Humble And Poor

My dad was a Baptist Minister. His first appointment was in Bacup, Lancashire, a black and white ex mining town where colour hadn’t yet been invented.

He was approached one day by one of his deacons with this wonderful advice for the coming years: “It’s lovely to have you here, Mister Cooke, but make sure you keep yourself ‘umble and we’ll definitely keep you poor!”

Never a true word; I think I do remember those early days of genuine humility from both my mother and father whilst juggling the promise of church poverty and trying to bring up two small children. I think it was the fungi growing freely through the kitchen floor that may well have been a clue. A place where the mice would leave for better spoils, with copious amounts of hot and cold water…………. running down the walls!

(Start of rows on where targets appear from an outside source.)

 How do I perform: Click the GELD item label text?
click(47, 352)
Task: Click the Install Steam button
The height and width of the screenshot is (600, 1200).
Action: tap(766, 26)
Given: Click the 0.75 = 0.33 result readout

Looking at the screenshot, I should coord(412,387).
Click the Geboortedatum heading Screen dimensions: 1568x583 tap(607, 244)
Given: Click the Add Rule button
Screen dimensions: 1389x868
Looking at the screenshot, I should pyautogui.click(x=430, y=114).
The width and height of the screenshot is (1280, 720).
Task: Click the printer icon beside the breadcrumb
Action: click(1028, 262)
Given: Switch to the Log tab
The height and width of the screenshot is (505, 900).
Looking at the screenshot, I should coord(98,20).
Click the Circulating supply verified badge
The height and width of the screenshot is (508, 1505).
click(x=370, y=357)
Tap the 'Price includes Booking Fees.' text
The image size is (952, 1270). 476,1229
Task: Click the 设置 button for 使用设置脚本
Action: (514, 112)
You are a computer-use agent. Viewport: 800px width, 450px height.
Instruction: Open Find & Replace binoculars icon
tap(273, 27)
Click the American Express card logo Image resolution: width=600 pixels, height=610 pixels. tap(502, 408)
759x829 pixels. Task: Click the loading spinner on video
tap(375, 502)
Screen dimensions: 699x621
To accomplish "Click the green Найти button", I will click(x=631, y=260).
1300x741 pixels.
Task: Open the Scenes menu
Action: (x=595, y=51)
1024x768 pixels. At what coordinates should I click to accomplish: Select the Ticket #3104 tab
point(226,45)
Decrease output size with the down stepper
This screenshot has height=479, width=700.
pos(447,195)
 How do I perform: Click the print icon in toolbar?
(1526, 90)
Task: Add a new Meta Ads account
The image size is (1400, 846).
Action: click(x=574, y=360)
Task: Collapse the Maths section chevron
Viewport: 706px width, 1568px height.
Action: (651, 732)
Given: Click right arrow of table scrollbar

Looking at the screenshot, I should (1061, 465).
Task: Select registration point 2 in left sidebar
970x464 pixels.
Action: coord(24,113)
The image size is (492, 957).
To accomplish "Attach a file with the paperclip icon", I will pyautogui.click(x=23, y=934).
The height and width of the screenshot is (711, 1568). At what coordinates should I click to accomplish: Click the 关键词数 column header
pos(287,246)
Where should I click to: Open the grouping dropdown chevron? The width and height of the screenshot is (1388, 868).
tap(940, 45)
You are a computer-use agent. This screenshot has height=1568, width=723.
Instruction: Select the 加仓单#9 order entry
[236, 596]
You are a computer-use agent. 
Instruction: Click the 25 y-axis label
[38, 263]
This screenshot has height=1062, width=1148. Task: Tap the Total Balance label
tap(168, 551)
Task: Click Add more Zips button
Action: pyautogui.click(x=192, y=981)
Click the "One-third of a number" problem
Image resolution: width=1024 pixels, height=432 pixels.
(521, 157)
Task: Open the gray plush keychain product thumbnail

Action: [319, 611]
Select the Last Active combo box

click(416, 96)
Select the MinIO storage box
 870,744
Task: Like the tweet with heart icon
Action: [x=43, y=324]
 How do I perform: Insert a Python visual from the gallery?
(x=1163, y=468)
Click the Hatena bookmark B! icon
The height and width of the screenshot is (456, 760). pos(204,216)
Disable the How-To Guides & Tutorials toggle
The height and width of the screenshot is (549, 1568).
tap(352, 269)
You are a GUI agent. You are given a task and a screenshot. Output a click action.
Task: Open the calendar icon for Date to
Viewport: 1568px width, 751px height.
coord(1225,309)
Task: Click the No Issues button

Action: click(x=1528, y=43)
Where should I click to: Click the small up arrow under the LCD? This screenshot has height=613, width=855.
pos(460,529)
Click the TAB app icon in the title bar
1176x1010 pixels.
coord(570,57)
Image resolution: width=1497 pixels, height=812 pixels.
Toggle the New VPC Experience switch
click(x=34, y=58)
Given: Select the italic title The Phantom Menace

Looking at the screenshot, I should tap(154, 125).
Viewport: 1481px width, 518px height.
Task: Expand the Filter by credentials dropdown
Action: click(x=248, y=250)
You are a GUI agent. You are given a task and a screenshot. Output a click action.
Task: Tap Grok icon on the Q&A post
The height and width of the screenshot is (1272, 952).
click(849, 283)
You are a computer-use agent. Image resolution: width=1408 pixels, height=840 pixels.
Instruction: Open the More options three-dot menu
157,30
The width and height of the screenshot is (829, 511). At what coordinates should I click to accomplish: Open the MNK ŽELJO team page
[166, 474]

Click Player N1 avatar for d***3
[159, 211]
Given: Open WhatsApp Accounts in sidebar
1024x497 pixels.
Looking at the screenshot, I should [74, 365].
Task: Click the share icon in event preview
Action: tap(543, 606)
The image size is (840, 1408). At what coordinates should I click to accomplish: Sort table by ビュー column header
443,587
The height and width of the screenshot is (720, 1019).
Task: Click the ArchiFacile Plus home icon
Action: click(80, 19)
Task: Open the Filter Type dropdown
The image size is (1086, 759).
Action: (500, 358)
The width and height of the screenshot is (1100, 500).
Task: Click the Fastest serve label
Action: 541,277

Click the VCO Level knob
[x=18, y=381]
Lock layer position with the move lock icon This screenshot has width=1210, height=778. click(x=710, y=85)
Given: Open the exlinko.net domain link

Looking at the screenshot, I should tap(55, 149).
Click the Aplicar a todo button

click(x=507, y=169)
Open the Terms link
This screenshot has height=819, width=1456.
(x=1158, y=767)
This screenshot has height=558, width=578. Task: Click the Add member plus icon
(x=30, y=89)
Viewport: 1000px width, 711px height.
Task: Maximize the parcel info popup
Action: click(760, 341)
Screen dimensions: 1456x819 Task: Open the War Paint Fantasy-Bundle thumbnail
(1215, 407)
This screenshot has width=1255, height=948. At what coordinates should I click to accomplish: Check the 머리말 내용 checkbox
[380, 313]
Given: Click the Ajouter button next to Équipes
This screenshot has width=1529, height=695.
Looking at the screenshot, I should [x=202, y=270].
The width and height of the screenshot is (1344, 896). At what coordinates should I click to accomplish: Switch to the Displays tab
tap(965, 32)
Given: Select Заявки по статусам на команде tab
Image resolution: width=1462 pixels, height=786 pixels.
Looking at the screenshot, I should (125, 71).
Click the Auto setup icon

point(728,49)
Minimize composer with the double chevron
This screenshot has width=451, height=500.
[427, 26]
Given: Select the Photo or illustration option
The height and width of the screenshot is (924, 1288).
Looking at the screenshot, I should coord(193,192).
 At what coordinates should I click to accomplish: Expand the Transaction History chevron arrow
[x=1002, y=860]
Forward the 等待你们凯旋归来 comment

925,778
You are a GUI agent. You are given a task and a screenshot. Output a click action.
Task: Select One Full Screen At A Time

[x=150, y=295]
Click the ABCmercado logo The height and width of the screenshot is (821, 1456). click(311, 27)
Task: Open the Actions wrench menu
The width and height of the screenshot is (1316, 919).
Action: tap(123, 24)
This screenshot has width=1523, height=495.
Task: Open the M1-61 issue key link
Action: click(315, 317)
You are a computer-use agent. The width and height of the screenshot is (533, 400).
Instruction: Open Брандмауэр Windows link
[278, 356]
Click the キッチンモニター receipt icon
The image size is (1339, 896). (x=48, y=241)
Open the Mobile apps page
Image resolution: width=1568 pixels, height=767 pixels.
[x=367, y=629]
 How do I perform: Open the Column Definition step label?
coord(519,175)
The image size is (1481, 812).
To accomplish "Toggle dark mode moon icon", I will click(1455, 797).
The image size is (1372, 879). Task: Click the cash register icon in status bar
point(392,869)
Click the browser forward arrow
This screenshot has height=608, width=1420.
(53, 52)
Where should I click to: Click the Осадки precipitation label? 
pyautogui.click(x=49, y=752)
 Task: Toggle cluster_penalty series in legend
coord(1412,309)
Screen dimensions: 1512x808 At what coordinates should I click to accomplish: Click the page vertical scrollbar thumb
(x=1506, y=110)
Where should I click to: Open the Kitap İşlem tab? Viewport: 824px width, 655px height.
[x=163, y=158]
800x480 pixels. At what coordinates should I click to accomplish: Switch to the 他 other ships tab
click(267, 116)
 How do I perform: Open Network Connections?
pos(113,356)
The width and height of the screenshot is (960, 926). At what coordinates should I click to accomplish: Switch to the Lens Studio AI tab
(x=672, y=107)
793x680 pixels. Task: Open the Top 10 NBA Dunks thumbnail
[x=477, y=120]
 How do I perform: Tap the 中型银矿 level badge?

But the idea of being Humble and Poor is something I think most musicians, artists and creatives believe will be their default throughout their lives. There are tales of certain people out there who believe they will be rich, famous, affluent, generous and then become far too rich.  But most entering the performing portals simply want to be there for the sake of it and not the riches that so often elude and dissipate before even a subtle whiff is detected.

I certainly started out with the idea that as long as I did my six to eight hours a day practicing scales and ever increasingly difficult exercises on the guitar, I would be fine. I was living at home.  No expense spent. All costs covered by the Bank of M&D with assumptions taking place on a regular basis that this was as it should be.

One day my dad, who had been a musician and football player before God got him, suggested that I try to make it work elsewhere and leave home. He later denied that he said this but leave I did, saying I’d been ‘kicked out’.

With a few pots and pans, a couple of bedsheets and a towel or two, I moved into the top floor of an off license in Highbury Islington. Two rooms with no kitchen, a bathroom of sorts and a very smelly dog that lived in the shop downstairs often leaving his savoury deposits on my stairs. This was a true definition of humility and poverty which, despite the few hours I dared spend there practicing and avoiding the lice, became affectionately known as the first place on my own. I think we all thought this was the way it should be. Fame and prosperity would arrive by surprise with the first hit song so meanwhile we should continue plodding on, getting those chops in better shape and ignoring the smells.

From one house share to another, each time moving slightly further up the poverty scale where finally I could afford to buy a few nice things around the hideous furnishings we’d agreed to accommodate that the landlords thought appropriate and worth the deposit.

I then pulled my first MD job on TV. It was a funs show that I’ve already written about called The Sunday Gang. Probably the most important reason why this was a game changer was that this is where I met someone. This someone while remaining humble certainly wasn’t poor. She had her own apartment in a trendy part of Chiswick as well as her own car, furniture and fittings; And we became friends. She was a well-established actress doing TV, film and advertising and getting in a few shillings for her valuable time. I, on the other hand, was still ‘developing my art’. I was asked to write and record a score for an original theatre play called “The Tree that Woke Up” by the esteemed writer Murray Watts. It was medieval in character including songs and some great opportunity to write some worthy ‘Olde Worlde’ underscore. Half way through the recording process we ran out of money and found we couldn’t complete the mixes for the opening night. We were trying to work out exactly how we could salvage the music and get something onto the master tape that we could eventually play in the theatre. My friend walked in and quietly yet confidently showed me her latest royalty cheque which certainly was in excess of four figures and immediately offered to underpin the entire recording and production of the score. We managed to get this to the stage in one piece and on time with everything paid for thanks to my lovely friend and, soon to be, first wife of many years.

Stay humble and poor as and when it helps the process, strive for riches that aren’t necessarily financial and if a few shillings come your way, celebrate, but with humility!